Screenshot grounding data:
"""

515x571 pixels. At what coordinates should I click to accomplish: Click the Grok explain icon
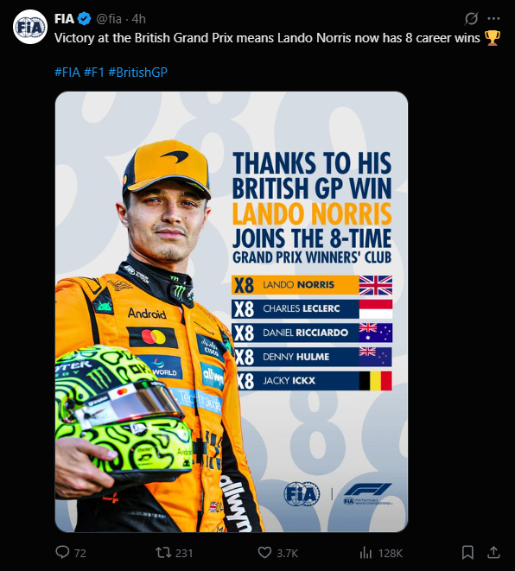[471, 18]
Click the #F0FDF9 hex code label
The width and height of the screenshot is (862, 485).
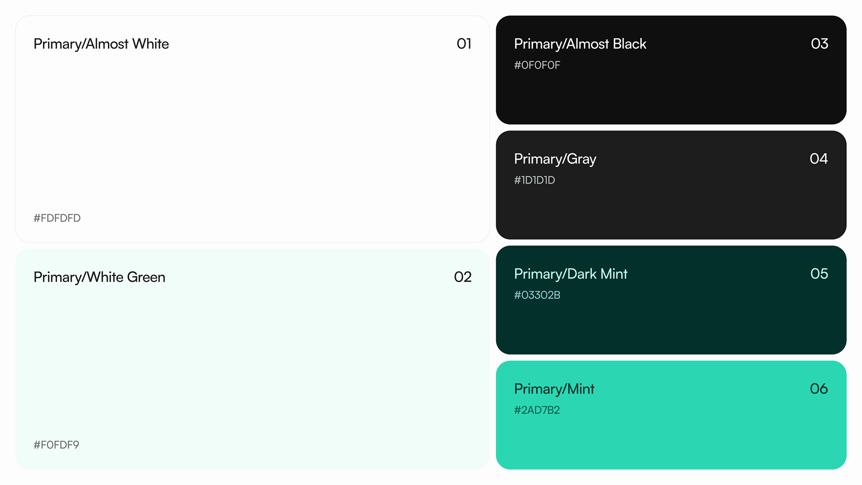coord(56,445)
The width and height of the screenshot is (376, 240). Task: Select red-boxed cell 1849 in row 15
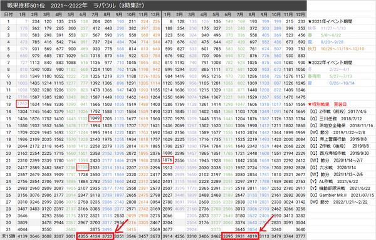(95, 118)
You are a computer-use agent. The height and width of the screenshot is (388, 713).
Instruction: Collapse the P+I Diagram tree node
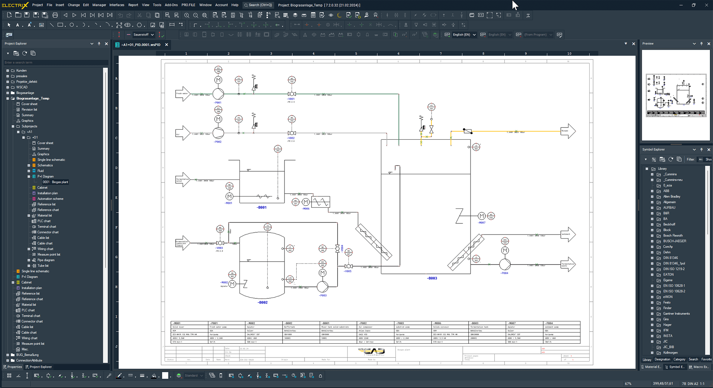[x=29, y=177]
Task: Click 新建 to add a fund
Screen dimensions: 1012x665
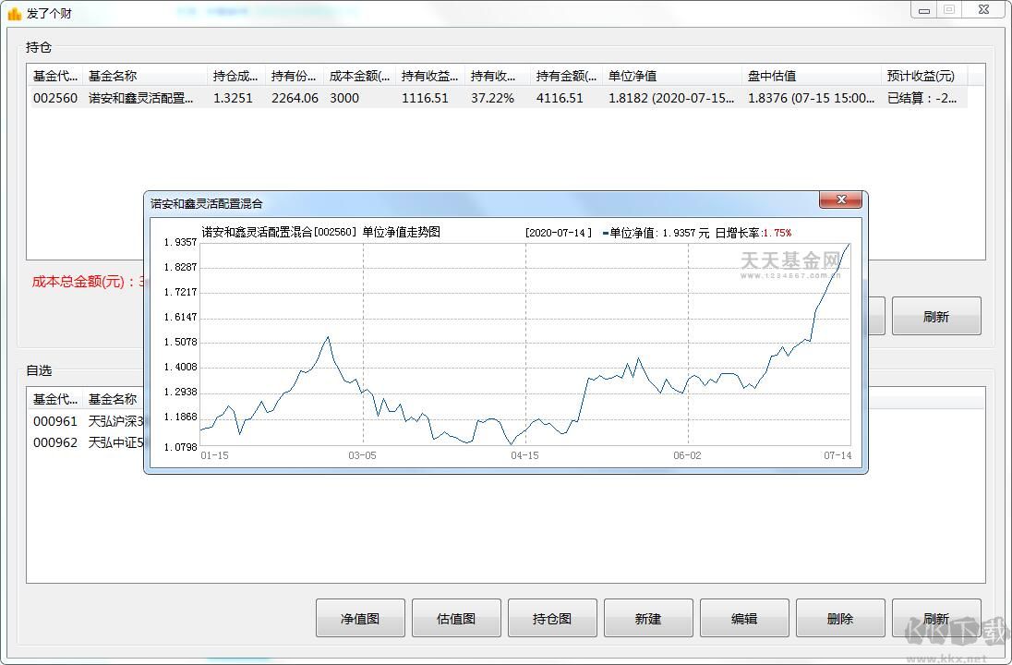Action: click(648, 618)
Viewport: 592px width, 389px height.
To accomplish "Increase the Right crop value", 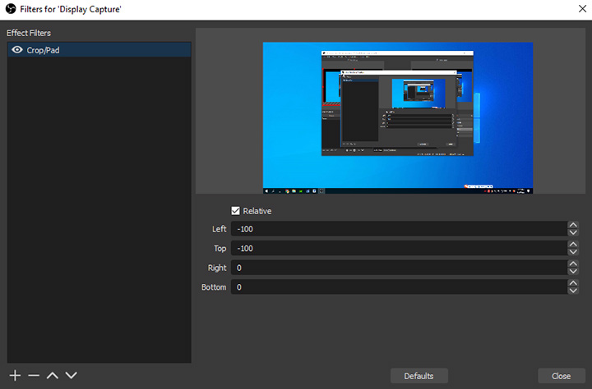I will point(572,264).
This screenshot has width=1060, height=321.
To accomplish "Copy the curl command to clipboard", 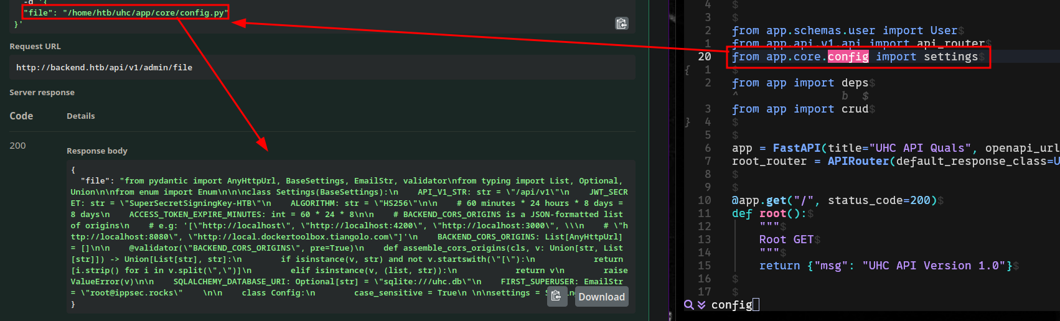I will click(621, 24).
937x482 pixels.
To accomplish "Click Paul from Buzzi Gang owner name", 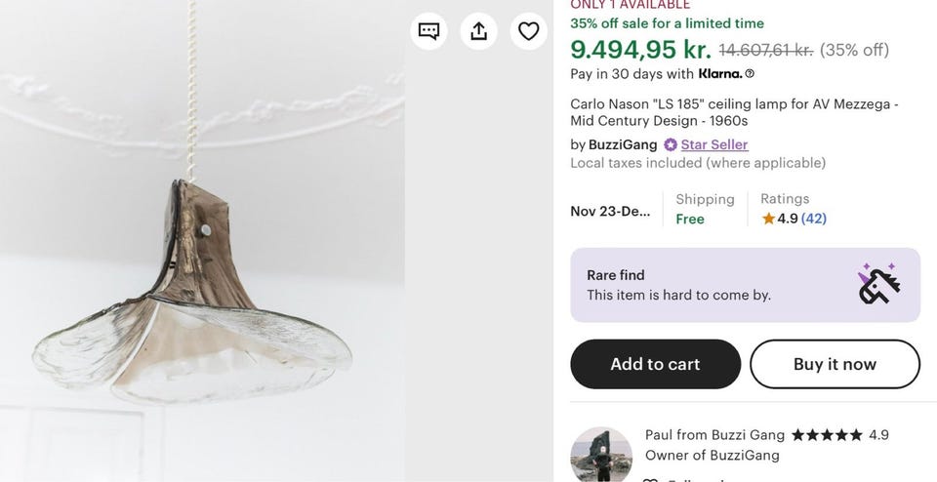I will tap(714, 435).
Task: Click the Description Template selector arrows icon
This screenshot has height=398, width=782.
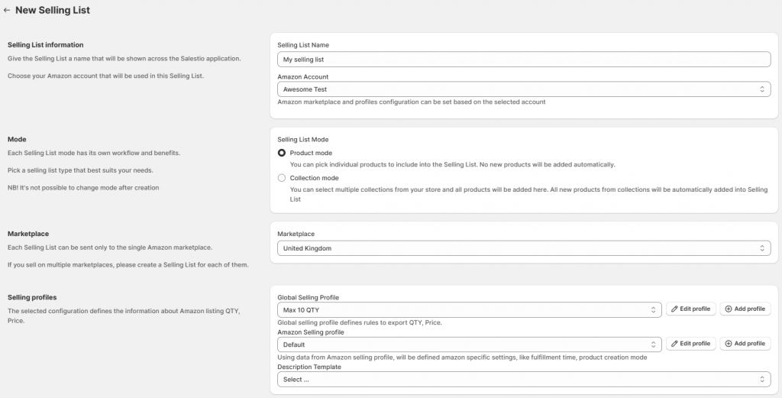Action: point(762,379)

"""

→ **Aim of the task**
The answer must be the lines above from the one containing "Click the #F0FDF9 hex code label" through the one containing "You are a computer-use", reproduced exactly, with no pictures and nothing else.

→ **Exercise response**
Click the #F0FDF9 hex code label
The width and height of the screenshot is (862, 485).
coord(56,445)
The width and height of the screenshot is (376, 240). Task: Select red-boxed cell 1849 in row 15
(95, 118)
You are a computer-use agent. The height and width of the screenshot is (388, 713).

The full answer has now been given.